Aku, buku, dan Puisiku

Ada saja pertanyaan-pertanyaan iseng dari ikhwah yang berziarah ke kamarku. " Akhi, kok antum suka puisi?", "Apa sih itu puisi?", "Apa sih enaknya nulis puisi?", dan sederet pertanyaan serupa yang sudah sering, bahkan terlalu sering saya dengar.
Maklum memang, kalau di rak-rak bagian atas lemari akan nampak jelas literature-literatur arab, sebut saja bidayatul mujtahidnya Ibnu Rusyd, Mabahits fie Ulumil Qur'annya Manna Khalili Qathan, dll. Tetapi bukan ini yang membuat mereka heran, toh sudah lazim seorang mahasantri mengoleksi kitab semacam ini. Namun ketika pandangan diarahkan ke rak bagian bawah dari sinilah tanya itu muncul. Buku-buku karya chairil Anwar, Amir hamzah, supardi Djoko Damono, Rendra , Goenawan Muhammad, Abdul Hadi, dsb (Kayaknya nda usah saya sebut satu per satu…hehehe), terasa begitu asing di kalangan teman-temanku untuk tidak dikatakan seluruhnya.



Kalau kembali mengingat kebelakang awal mengenal puisi, Hmm.. sejak di bangku SD. Bukannya suka tapi 'benci'. Bisa saja menggunakan bahasa yang verbal dan mudah dipahami kok pake bertele-tele, pikirku. Terus seperti itu, sampai guru bahasa Indonesia memberikan tugas menulis puisi, bingung jadinya. Yang penting ada, mulailah saya menulis,Walhamdulillah selesai juga. " Ki, sini",pak guru memanggil, tapi kok namaku?, perasaan puisiku nda ada papanya?
" Ganti puisimu, disuruh tulis puisi malah mengutip lagu
". Duh, malunya diketawai teman-teman, rupa-rupanya pak guru tahu kalo itu salah lagu yang saya kutip, mau diapalagi asalnya memang nda tahu n nda suka.

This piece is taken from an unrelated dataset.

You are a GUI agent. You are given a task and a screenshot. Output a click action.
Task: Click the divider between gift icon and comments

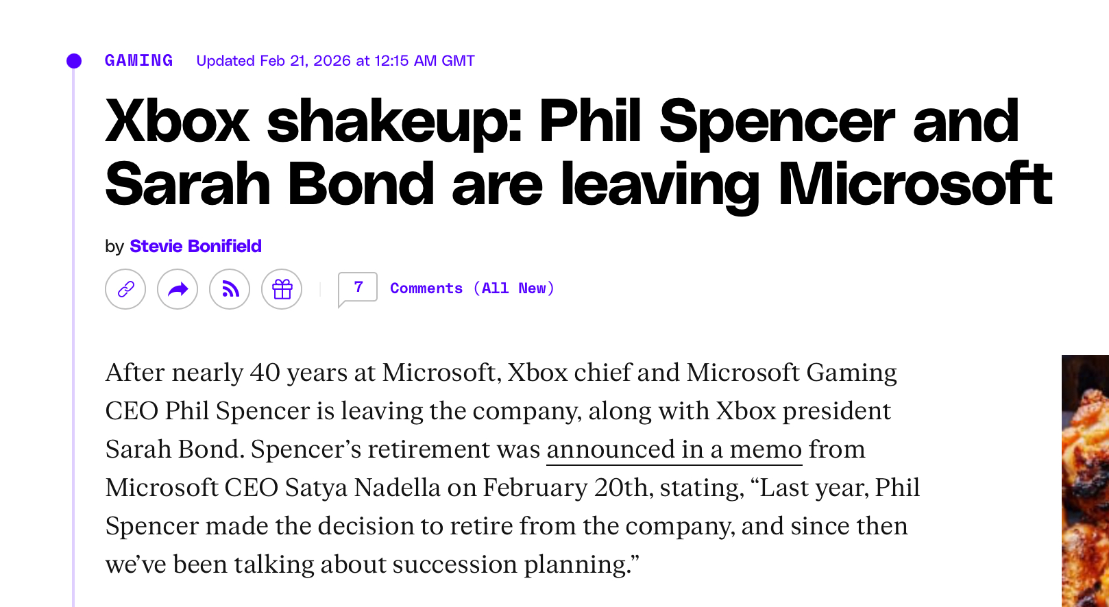[x=320, y=289]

Ketertarikan belum ada, apalagi setelah kejadian tadi semakin tidak berminat. Ceritanya jadi lain ketika saya membaca dua puisi chairil Anwar: Derai-Derai Cemara, dan Senja di Pelabuhan Kecil. Dari kedua puisi inilah berangkat' ketertarikan' itu. Begitu dalam, begitu menyentuh. Mulai bertambah hobi baru, membaca karya-karya satra di perpustakaan. Kalau teman lebih senang kumpul cerita music, cerita 'anaknya orang', lebih baik menulis sesuka saya, toh saya bebas menentukan apa yang akan saya tulis.

Puisi, lagi-lagi tidak bisa lepas dari anak sekolah. Ketika sudah pake seragam putih abu-abu pun masih ada saja cerita tentang puisi. Puisiku, kalau tidak salah ingat judulnya "Rasulullah" terpilih menjadi puisi terbaik pada saat lomba cipta puisi di sekolah. Hehehe, kok kesannya tidak enak sekali, ikhwan menang nulis puisi. Masa bodoh yang penting saya menikmatinya.

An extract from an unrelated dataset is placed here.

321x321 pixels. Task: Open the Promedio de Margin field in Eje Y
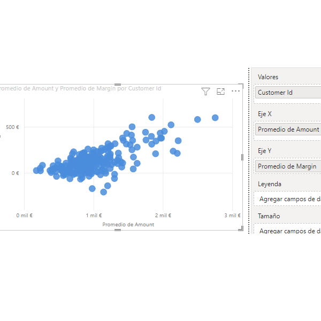point(288,166)
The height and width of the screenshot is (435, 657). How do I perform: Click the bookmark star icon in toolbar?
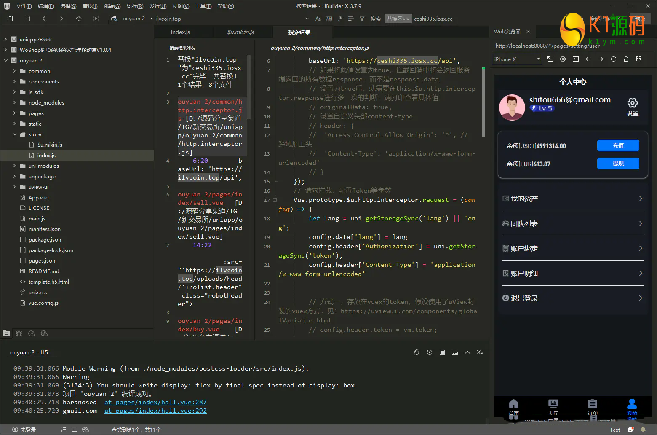pyautogui.click(x=79, y=19)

Tidak bisa terelakkan lagi, sampai juga cerita tentangku dan puisi ke telinga murabbiku. Hari itu usai tarbiyah, murabbi ngajak ngobrol berdua. Awalnya tidak begitu mengherankan, namun setelah minta diajari nulis puisi untuk istrinya, saya jadi tidak bisa menahan senyumku.. hehehe, Wallahu musta'an.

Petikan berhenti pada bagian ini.